● **Your assignment**: Scan the data that follows and count the lines with the string "help"; answer with the count alone.

● **Information**:
⟨
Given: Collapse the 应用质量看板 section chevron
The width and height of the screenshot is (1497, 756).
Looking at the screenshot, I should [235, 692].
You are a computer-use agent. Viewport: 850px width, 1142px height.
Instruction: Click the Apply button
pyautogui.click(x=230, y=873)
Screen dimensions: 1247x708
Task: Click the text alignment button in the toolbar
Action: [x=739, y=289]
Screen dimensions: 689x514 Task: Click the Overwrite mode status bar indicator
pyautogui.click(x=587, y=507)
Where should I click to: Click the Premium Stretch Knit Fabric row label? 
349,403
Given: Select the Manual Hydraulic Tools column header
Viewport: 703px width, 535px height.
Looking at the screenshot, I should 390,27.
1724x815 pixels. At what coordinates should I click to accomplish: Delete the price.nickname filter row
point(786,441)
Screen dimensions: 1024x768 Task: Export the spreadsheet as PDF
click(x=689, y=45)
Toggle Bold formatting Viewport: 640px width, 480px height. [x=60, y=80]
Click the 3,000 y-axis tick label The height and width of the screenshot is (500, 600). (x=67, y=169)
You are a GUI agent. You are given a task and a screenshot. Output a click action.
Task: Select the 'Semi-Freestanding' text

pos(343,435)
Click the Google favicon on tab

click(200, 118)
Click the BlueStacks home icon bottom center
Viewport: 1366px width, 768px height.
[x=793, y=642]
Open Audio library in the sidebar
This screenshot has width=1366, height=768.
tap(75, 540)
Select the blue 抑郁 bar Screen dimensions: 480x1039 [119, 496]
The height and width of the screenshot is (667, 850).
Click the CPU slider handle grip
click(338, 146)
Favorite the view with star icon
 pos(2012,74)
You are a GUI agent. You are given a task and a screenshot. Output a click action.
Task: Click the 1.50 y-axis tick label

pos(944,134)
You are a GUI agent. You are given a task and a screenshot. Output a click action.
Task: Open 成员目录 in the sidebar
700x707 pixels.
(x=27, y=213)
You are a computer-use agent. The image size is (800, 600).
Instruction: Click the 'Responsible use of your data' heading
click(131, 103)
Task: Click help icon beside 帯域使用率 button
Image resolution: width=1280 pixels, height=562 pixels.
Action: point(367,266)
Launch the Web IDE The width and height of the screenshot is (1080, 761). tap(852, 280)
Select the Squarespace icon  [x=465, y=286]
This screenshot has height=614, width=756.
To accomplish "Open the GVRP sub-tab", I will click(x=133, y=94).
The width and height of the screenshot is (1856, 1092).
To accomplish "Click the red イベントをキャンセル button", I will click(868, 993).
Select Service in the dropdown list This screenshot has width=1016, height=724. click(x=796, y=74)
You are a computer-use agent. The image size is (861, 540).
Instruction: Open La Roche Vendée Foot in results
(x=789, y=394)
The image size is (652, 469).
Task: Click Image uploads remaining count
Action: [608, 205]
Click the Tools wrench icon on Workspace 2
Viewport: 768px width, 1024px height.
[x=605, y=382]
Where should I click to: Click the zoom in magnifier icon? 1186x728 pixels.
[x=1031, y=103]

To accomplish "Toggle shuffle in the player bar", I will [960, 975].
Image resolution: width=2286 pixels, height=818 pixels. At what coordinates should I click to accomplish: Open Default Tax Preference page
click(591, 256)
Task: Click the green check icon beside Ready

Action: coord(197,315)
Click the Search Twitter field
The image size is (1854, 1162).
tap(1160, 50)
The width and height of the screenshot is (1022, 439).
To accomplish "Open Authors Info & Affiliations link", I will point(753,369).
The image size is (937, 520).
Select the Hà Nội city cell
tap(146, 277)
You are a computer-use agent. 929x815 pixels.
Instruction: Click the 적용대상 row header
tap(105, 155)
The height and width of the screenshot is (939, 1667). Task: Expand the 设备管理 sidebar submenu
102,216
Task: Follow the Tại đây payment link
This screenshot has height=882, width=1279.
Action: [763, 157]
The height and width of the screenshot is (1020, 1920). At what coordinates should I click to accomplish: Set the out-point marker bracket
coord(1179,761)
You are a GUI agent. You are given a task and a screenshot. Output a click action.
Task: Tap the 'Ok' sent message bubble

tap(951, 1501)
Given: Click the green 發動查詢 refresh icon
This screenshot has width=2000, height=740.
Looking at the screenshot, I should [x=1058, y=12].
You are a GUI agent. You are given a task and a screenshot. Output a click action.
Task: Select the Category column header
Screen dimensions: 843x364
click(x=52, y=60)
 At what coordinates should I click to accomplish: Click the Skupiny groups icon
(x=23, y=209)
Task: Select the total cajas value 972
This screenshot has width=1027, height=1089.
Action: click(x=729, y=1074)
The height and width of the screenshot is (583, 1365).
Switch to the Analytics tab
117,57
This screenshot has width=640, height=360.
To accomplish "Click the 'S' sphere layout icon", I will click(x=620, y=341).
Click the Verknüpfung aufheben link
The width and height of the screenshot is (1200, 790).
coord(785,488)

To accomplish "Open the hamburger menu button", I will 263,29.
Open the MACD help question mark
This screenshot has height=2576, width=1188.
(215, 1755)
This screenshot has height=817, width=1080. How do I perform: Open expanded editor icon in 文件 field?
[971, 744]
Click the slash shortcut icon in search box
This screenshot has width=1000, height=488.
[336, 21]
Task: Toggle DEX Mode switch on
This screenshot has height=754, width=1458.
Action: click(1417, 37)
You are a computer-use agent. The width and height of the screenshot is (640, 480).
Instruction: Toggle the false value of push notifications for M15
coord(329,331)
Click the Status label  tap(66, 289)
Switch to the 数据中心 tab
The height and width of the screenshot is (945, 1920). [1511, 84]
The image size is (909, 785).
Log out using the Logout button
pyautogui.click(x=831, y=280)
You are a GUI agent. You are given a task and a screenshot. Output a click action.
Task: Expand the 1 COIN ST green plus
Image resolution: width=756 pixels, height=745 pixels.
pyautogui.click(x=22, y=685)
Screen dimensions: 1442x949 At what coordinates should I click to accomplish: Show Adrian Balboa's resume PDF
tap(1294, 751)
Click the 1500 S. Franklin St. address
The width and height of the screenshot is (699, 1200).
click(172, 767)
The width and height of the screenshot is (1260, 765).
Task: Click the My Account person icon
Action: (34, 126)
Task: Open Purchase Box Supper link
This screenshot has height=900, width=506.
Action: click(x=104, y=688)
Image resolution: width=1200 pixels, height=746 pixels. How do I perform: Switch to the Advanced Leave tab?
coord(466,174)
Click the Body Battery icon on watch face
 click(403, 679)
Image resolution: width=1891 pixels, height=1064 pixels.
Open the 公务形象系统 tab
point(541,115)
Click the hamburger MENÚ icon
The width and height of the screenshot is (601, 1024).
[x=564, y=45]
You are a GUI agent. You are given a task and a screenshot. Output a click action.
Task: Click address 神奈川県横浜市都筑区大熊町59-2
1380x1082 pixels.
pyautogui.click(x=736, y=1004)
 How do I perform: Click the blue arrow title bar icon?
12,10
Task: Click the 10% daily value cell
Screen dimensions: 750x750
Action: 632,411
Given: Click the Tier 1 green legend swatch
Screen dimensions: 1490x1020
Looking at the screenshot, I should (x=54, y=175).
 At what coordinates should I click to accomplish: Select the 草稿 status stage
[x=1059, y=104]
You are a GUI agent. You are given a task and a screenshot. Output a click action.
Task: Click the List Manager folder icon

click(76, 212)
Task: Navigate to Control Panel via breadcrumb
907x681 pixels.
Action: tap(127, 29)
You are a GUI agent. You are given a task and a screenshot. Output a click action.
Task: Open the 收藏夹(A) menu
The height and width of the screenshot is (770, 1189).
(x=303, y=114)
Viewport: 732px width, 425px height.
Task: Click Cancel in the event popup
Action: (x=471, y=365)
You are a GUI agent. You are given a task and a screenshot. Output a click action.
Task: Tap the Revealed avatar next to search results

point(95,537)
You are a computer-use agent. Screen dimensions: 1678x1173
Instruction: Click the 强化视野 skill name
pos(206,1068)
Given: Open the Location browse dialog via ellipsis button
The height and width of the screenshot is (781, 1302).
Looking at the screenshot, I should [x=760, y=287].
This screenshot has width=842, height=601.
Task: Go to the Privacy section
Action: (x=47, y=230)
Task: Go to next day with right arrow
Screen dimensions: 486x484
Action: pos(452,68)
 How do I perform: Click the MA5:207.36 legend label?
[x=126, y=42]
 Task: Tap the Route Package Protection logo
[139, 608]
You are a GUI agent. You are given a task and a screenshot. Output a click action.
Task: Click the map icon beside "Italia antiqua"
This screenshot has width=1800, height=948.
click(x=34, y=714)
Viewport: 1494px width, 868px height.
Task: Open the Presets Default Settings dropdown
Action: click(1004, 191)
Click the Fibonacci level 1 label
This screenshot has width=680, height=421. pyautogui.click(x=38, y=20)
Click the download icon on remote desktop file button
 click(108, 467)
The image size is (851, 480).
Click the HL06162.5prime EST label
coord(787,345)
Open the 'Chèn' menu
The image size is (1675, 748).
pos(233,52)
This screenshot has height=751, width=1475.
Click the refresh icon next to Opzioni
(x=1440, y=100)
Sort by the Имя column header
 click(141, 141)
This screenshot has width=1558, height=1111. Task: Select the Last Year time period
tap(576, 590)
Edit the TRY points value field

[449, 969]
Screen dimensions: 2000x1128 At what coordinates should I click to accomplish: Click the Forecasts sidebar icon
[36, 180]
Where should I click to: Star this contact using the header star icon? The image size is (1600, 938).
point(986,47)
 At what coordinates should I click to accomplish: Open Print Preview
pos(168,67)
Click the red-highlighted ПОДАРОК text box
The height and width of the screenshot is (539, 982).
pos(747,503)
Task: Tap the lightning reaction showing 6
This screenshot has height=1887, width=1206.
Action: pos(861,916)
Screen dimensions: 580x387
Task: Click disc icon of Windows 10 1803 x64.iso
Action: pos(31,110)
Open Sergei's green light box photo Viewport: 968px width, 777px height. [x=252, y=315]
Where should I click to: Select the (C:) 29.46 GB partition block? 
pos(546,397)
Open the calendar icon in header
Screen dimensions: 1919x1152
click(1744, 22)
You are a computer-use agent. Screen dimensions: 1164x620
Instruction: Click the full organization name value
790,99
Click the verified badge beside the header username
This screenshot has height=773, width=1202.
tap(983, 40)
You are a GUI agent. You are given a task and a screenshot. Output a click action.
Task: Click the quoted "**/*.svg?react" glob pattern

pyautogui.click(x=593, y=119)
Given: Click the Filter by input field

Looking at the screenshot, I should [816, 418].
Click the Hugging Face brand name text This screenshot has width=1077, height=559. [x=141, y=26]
⟩
● **Exercise solution**: 2